═════ PROVIDED TEXT
Both DOML and IR have support for collections and thus the following types must be implemented.

  • Arrays (type ID: 6, collection name: vec)
    • Array elements must all have the same type in strict mode.
  • Dictionaries/Maps (type ID: 7, collection name: map)
    • The key type must remain constant, and so must the value type in strict mode.

Note: this is only when 'used' they can remain with different types in literal definition but as soon as they are used they must just have the same type.

DOML Specifics

The following sets of rules apply only to DOML code.

Style of syntax

All DOML sections below will follow the following style;

// #. <Description>
<Example1>; <Example2>; ...; <ExampleN>;

Then below each number will be explained thorougly, the ; is to indicate a new way to present that example that has the SAME result.

All IR sections below will follow the following style;

; #. <Description>
<IR Code> <Parameters>

There is typically just one way to do things in IR, so no need to chain multiple to show off the syntatical stuff. Also a few symbols may pop up on the IR that mean different things;

  • #: means a register ID (dependent on the previous IR commands before)

Constructors

DOML has the following syntax for constructors;

// 1. Standard
A : B::(); A : B; A : B::B();

// 2. Using a constructor
A : B::C(n1: p1, n2: p2, n3: p3, ..., nn: pn);
  1. Creates an object A of type B with standard constructor.
  2. Creates an object A of type B with constructor C (with parameters a...n, with labels n1..nn).

Notes:

  • Constructor overloading is NOT supported.
Resultant IR

The above code generates the following IR;

; 1. Standard
newobj # B B
; 2. Using a constructor
; ... Pushes
newobj # B C
  1. Creates an object of type B calling constructor B (aka the default) at register '#' (at runtime register '#' or -1 means any, but in this case it does mean dependent on previous values).
  2. Creates an object of type B calling constructor C at register '#' (same reason as above).
  • note: the labels aren't expressed in IR. Note: This presumes you have used attributes to define the objects.

Assignments

// 1. Accessing and setting an element
A.B = p1, p2, ..., pn
A.{ B = p1, p2, ..., pn }
A : C() { B = p1, p2, ..., pn }

// 2. Performing a single assignment
A.B = p1
A.{ B = p1 }
A : C() { B = p1 }
  1. Assigns objects p1, p2, ..., pn to B of A. They all do the same thing in the end (that is if A is always of type D).
  • Note: p1..pn don't have to be of the same type.
Resultant IR
; 1. Accessing and setting an element
push typeID p1
push typeID p2
...
push typeID pn
call # C B

; 2. Performing a single assignment
quickpush typeID p1
quickcall # C B
  1. Pushes 'n' objects onto the stack before collapsing 'n' objects to perform call.
  • If typeID are all the same it can be collapsed into; push typeID p1, p2, ..., pn
  1. Performs a smart push on an object then performs a quick call with just one previous object.
══════════
_WHAT YOU NEED TO DO_
1. Quote the DOML specification text between "The above code" and "reason as above).", inclusive.
2. Write what comes next in the DOML specification text, starting after its final sentence.
The rows that come after this text are separate material with no connection to it.
═════ RECORD LIST
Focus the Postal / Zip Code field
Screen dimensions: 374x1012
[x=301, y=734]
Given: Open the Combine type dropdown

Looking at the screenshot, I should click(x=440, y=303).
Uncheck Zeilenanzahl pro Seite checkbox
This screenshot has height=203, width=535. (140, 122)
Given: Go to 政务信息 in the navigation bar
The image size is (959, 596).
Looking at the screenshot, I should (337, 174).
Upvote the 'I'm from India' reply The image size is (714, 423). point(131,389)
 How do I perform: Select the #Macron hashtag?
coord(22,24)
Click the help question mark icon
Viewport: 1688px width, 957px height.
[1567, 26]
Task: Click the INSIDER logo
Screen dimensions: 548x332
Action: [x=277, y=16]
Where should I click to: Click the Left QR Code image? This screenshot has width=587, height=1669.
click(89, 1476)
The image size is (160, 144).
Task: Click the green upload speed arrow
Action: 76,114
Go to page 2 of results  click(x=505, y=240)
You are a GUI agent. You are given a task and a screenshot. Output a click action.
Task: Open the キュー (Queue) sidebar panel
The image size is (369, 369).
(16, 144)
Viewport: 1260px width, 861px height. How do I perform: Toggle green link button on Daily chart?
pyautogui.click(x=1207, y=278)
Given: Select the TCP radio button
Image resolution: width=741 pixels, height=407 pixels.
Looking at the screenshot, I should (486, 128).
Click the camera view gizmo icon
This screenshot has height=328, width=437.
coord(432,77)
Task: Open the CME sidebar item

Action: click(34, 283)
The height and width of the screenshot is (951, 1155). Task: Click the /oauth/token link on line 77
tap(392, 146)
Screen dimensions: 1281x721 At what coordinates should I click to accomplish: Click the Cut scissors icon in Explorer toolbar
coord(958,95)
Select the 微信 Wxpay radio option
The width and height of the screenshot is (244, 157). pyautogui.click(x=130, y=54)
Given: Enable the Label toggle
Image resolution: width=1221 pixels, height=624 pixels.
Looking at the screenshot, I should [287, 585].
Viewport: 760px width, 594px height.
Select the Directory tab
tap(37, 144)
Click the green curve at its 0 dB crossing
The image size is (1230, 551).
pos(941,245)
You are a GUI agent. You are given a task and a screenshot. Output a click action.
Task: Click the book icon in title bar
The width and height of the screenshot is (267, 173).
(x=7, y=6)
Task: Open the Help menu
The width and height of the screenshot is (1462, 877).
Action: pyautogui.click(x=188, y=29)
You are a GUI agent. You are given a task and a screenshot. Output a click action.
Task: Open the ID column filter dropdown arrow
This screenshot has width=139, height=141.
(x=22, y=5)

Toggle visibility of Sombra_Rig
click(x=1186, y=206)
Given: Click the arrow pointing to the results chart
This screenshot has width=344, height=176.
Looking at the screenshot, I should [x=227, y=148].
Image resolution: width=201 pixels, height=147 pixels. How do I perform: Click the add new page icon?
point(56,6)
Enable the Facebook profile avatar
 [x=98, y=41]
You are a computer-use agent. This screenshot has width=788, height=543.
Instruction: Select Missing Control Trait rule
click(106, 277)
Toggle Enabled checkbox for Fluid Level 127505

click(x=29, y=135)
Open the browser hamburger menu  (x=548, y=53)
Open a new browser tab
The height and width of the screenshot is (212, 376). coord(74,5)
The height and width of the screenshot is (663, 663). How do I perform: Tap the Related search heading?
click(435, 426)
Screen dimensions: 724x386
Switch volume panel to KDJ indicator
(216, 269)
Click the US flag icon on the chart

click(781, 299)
══════════
_TASK RESPONSES_
1.
The above code generates the following IR;

; 1. Standard
newobj # B B
; 2. Using a constructor
; ... Pushes
newobj # B C
  1. Creates an object of type B calling constructor B (aka the default) at register '#' (at runtime register '#' or -1 means any, but in this case it does mean dependent on previous values).
  2. Creates an object of type B calling constructor C at register '#' (same reason as above).

2.
A few notes about this structure;

  • The type ID follows the ones stated in the Types section, note: this doesn't work for arrays/maps a different command is for that.

Arrays of Objects

There are two cases where arrays come into form in DOML; the first is arrays of objects and the second is parameter arrays.

The first, arrays of objects;

// 1. Implicit Size
A : []B { 
  ::(){ D = a1, ..., an },
  ::C(p1, ..., pn){ D = a1, ..., an },
  ...
  { D = a1, ..., an },
}

// 2. Explicit Size and assignment
A : [3]B

A[0] : B::() {
  D = a1, ..., an
}
A[1] : B::C(p1, ..., pn) {
  D = a1, ..., an
}
A[2] : B {
  D = a1, ..., an
}
  1. Assigns an implicitly sized array and assigns each index to a member; you can also assign a length if you want and set just some of the elements. Elements are typesafe and bounded, so you can't go outside the array or any silliness like that.

  2. Assigns an explicit size and the assigns each element follows same rules as above.

Resultant IR

Now interestingly enough the IR produced by above actually doesn't create an array, and follows the same as if you defined something like A1, A2, A3, ... An. HOWEVER when referenced it is still treated like an array just the IR has no concept of object arrays (does have concept of array objects however) this means that something like D = A where A is defined as something like above, would decompose to D = [A1, A2, ..., An] in terms of the IR (below will be how arrays exist in IR).

Now this is done because in reality array objects don't really need to be an array since one it complicates the IR and two its just a nice way to express multiple objects as belonging to a single 'set'. When referring to each object in IR comments you should reffer to it as A-x or A[x] with the dash/brackets to signify it is an array.

Object Arrays

You can create an object array by declaring it as such;

// 1. Declaring implicit size
A.B = [o1, ..., on]
// 2. Declaring an explicit size
A.B : [n]Type {
  o1, ..., on
}
A.B : [n]Type
A.B[0] = o1
...
A.B[n] = on

Both declares an array of objects of the same type, this should implemented as a static array but in languages like Python which don't understand the concept of static arrays implementing it as a dynamic is still compliant. However, going outside the explicit bounds or implicit ones (n in this case) must not be supported.

Note: they should decompose to the same code however optimisations may be performed converting the first option to a single push call that can be cached till you push the array saving a set of copies, or that you can perform array like copies that are more efficient then typical ways. The second one could be optimised. Optimisations don't interact with compliance so you are free to optimise calls as long as the result is the same.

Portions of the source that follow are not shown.